Vole densities within each ‘season’ were linearly related to vole sign indices (Fig. 2, Table 1). The relationship did not vary significantly between grids (ancova, test for homogeneity of slopes F7,100 = 0·65, P = 0·71; test for homogeneity of Y-intercepts F7,108 = 0·71, P = 0·67) nor between seasons (ancova, test for homogeneity of slopes F2,110 = 1·15, P = 0·32; test for homogeneity of Y-intercepts F2,113 = 1·36, P = 0·26). However, as estimates for the intercepts differed by up to 14 voles ha−1 and because the primary concern was to minimize systematic bias in the resulting density estimates between seasons (see also Hanski, Henttonen & Hansson 1994), separate relationships were used for each season. The residuals of the regressions were normally distributed (all P-values > 0·3) but the measurement error associated with predicting density at any one site is large (Fig. 2). The measurement error of vole density at the landscape scale, which is based on 14–18 sites, should on average be minimal. Snap-trap indices were also closely related to VSIs and these relationships did not differ significantly between seasons (ancova, test for homogeneity of slopes F2,11 = 1·48, P = 0·23; test for homogeneity of Y-intercepts F2,15 = 1·44, P = 0·26). In this paper we use only snap-trapping indices for calculating the s-index based on the autumn relationship.

Figure 2.

Relationship between vole sign indices and vole density estimates derived from live trapping during the summer (grey). The line depicts the linear relationship from a least squares regression.
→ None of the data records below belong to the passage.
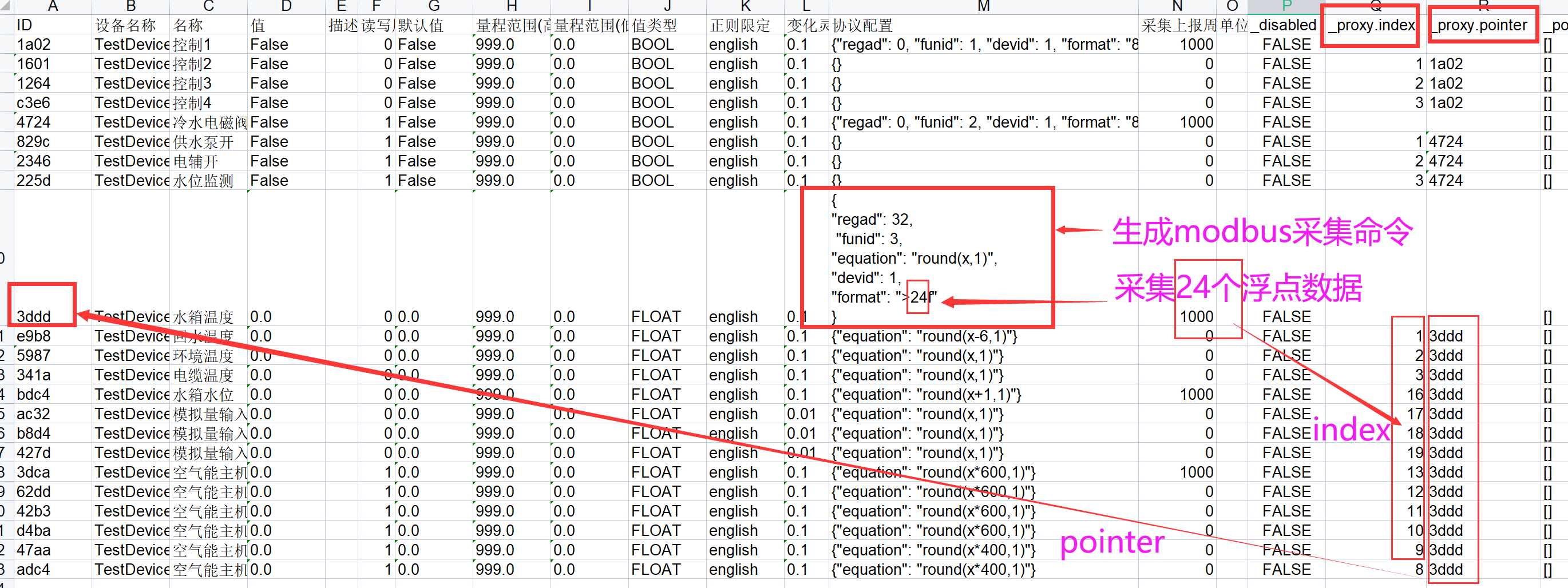Select the column J header
Viewport: 1568px width, 588px height.
pos(667,6)
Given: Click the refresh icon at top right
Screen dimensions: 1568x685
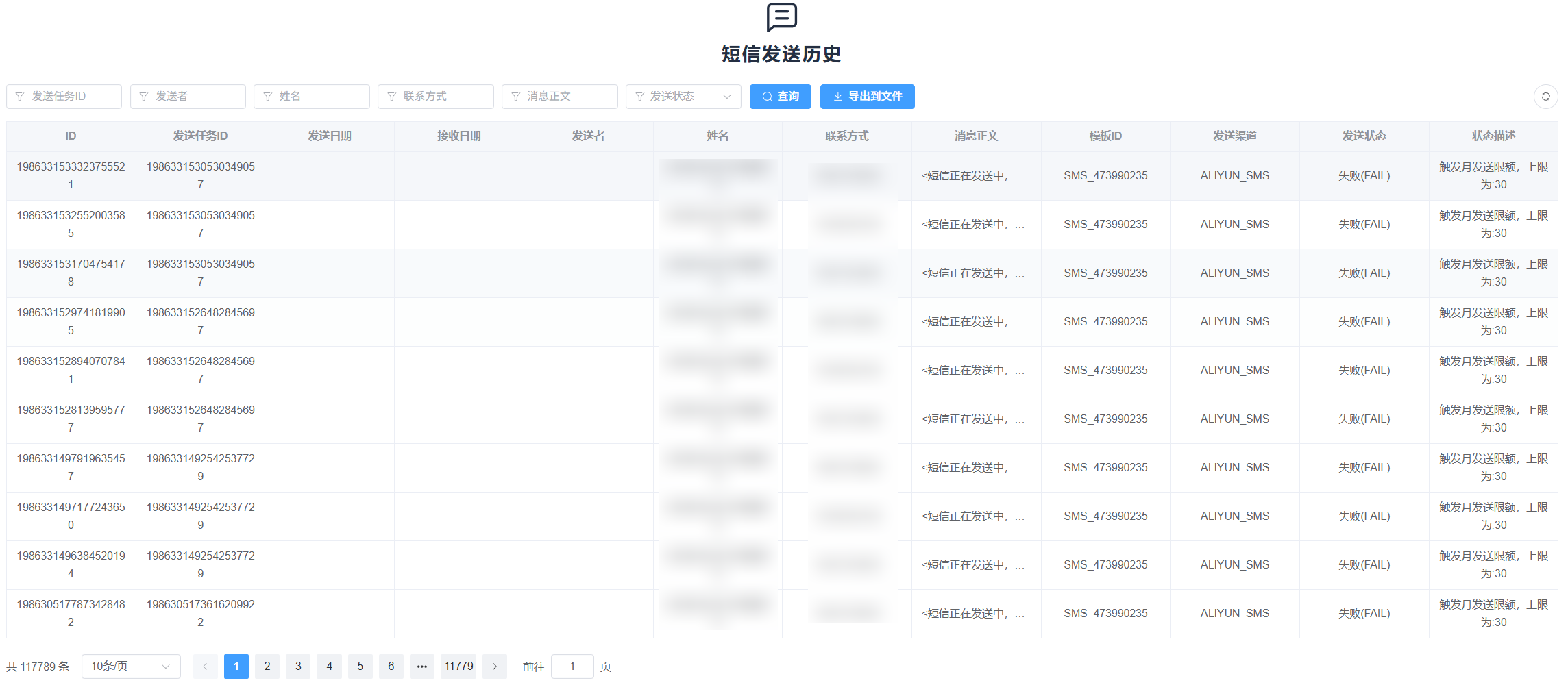Looking at the screenshot, I should (x=1545, y=97).
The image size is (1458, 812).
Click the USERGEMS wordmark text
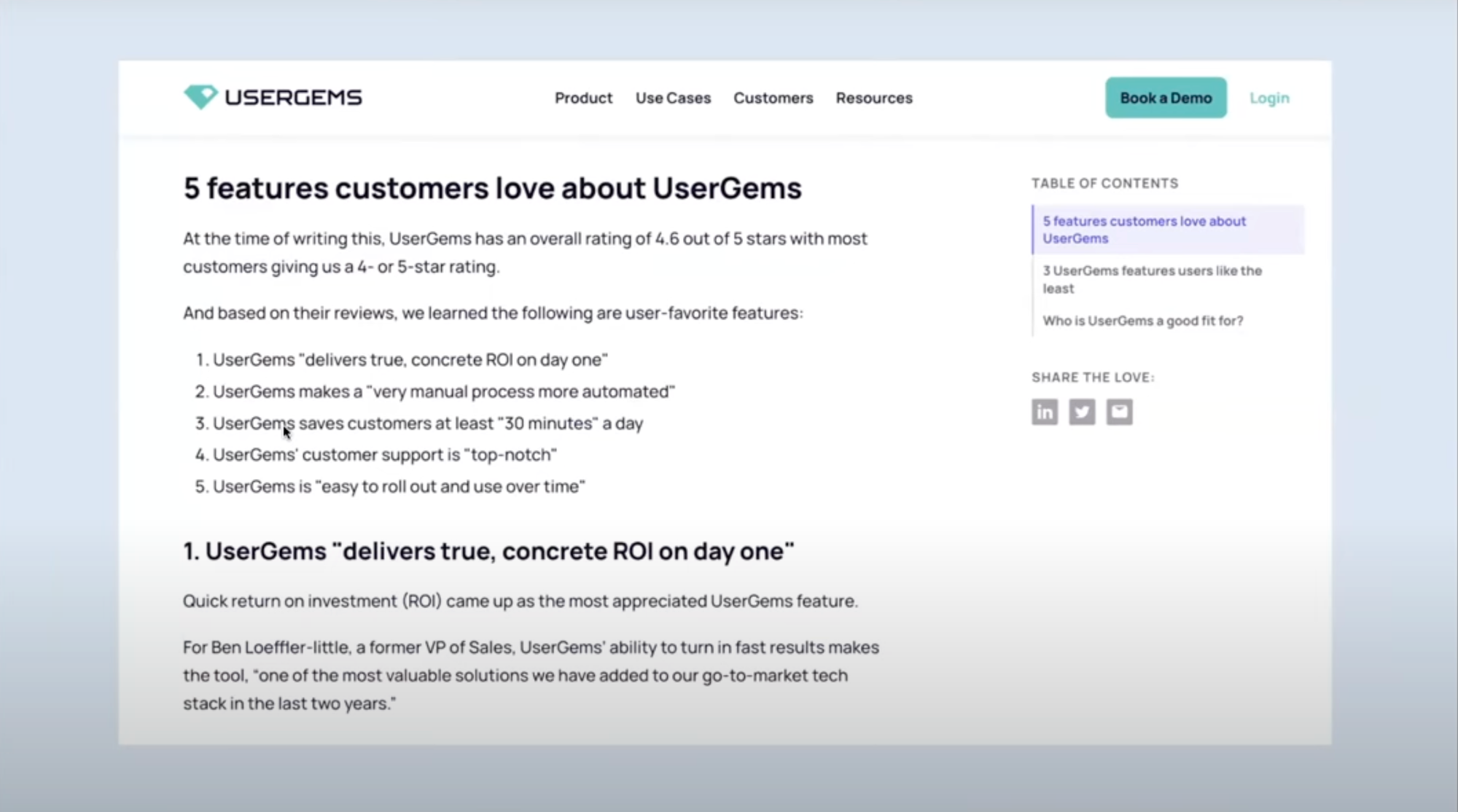tap(293, 98)
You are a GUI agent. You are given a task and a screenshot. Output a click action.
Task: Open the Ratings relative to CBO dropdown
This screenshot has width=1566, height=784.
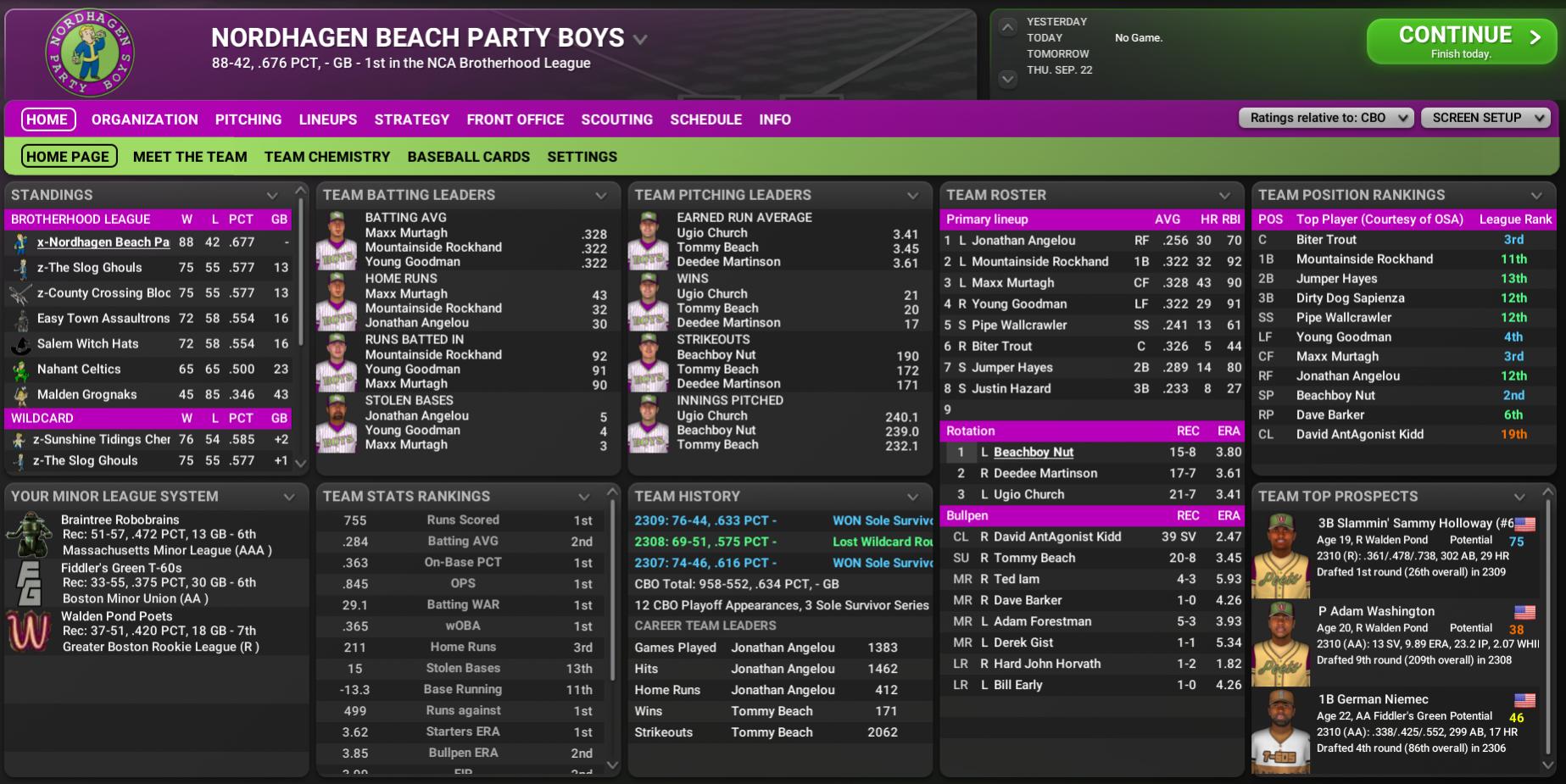point(1326,118)
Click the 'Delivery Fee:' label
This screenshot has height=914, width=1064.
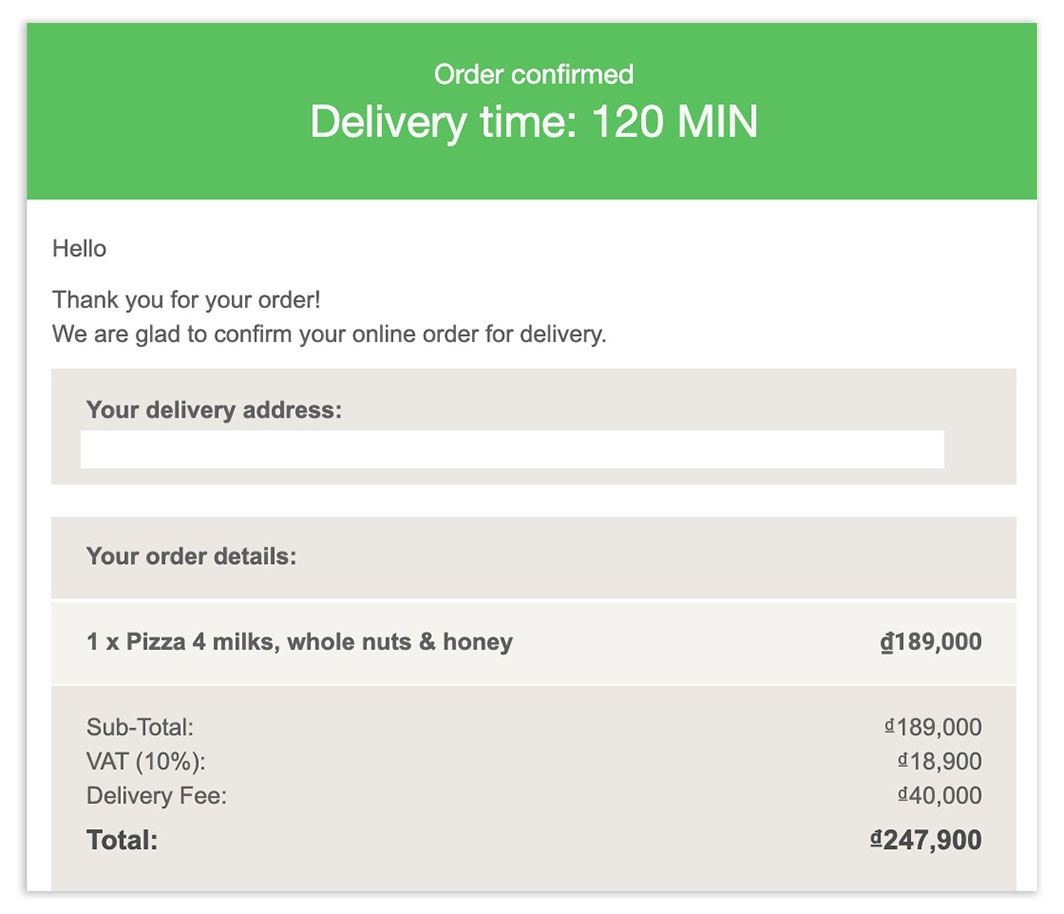tap(156, 796)
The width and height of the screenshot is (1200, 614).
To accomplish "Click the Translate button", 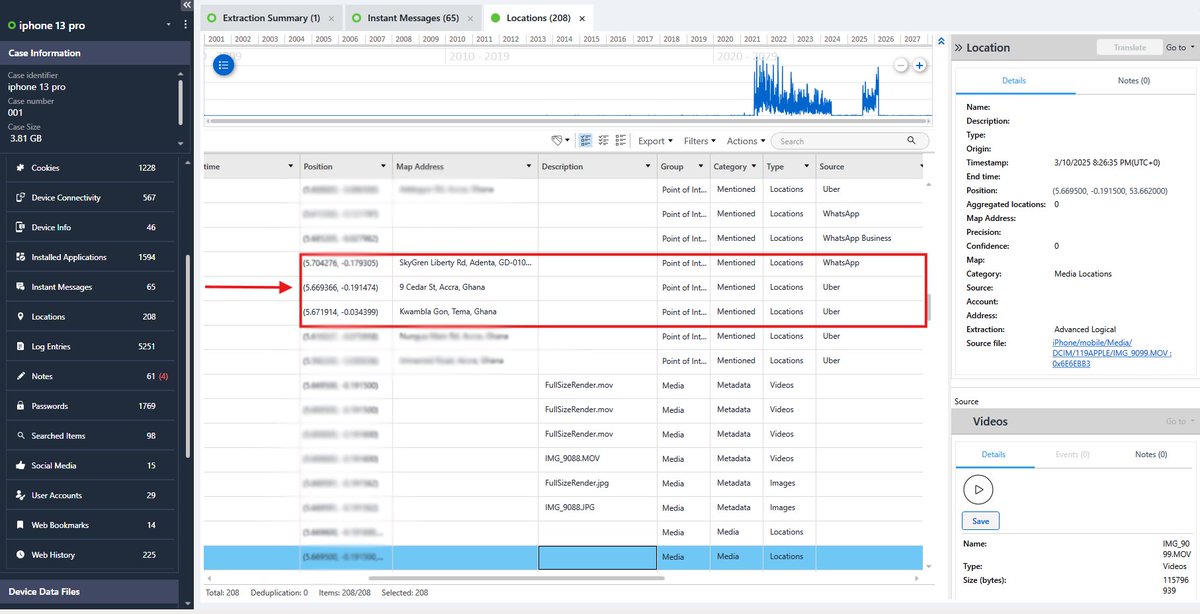I will tap(1129, 47).
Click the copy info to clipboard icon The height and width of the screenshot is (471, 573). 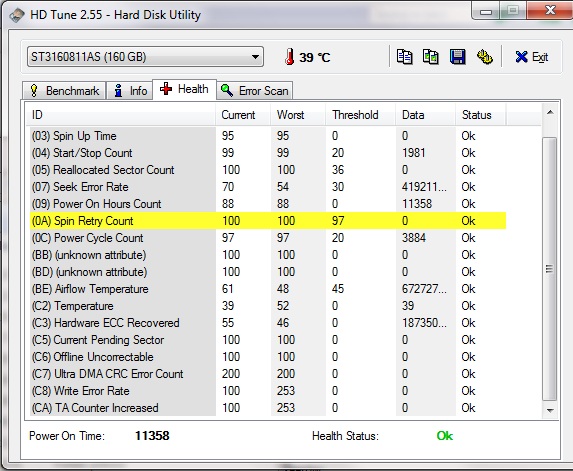coord(404,57)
Observations for spring (white), and autumn (black) are also shown

Table 1. . Linear regressions between vole sign indices (VSI), vole snap trap indices (VTI) and live trapping estimation of density. Values in brackets are standard errors of parameter estimates
SeasonRegressionnR2FP
Snap trap index
All seasonsVTI = 1·18*VSI + 1·55190·6734·98< 0·001
Vole density
Spring (March–May)N ha−1 = 13·10(1·76)*VSI + 9·96(11·16)360·6255·12< 0·001
Summer (June–August)N ha−1 = 14·11(1·33)*VSI + 14·60(9·34)480·71111·76< 0·001
Autumn (September–October)N ha−1 = 13·48(1·52)*VSI + 23·17(12·67)320·7277·96< 0·001

Multi-annual fluctuations

Field vole populations in Kielder Forest were unstable and reached peak density in 1984, 1987, 1991 and 1994 (Fig. 3). The interval between the first two peaks in mean density was 3 years, whereas that between the two most recent peaks was 4 years. The amplitude of the fluctuation averaged over all sampling sites was approximately 10-fold with minimum and maximum mean densities of 25 voles ha−1 and 215 voles ha−1, respectively, or 2·5–18·7 voles per 100 snap-trap nights. The minimum and maximum vole densities encountered at a single site were 14 and 333 voles ha−1, respectively (the minimum values correspond to the intercept of the regression for 0 vole per trap night or no positive quadrat out of 25). S-index values calculated with sign indices converted to number of individuals per 100 snap-trap nights range between 0·25 and 0·42 (median = 0·36). The index of amplitude of the fluctuation averaged over all sampling sites was lower (s-index = 0·26) reflecting a certain degree of asynchrony between sites.

Figure 3.

Fluctuations in the abundance of field voles in Kielder Forest (averaged over 14–18 sampling sites) for vole sign indices calibrated to densities. 95% confidence intervals are shown and estimates for spring (white), summer (grey) and autumn (black) are plotted for each year.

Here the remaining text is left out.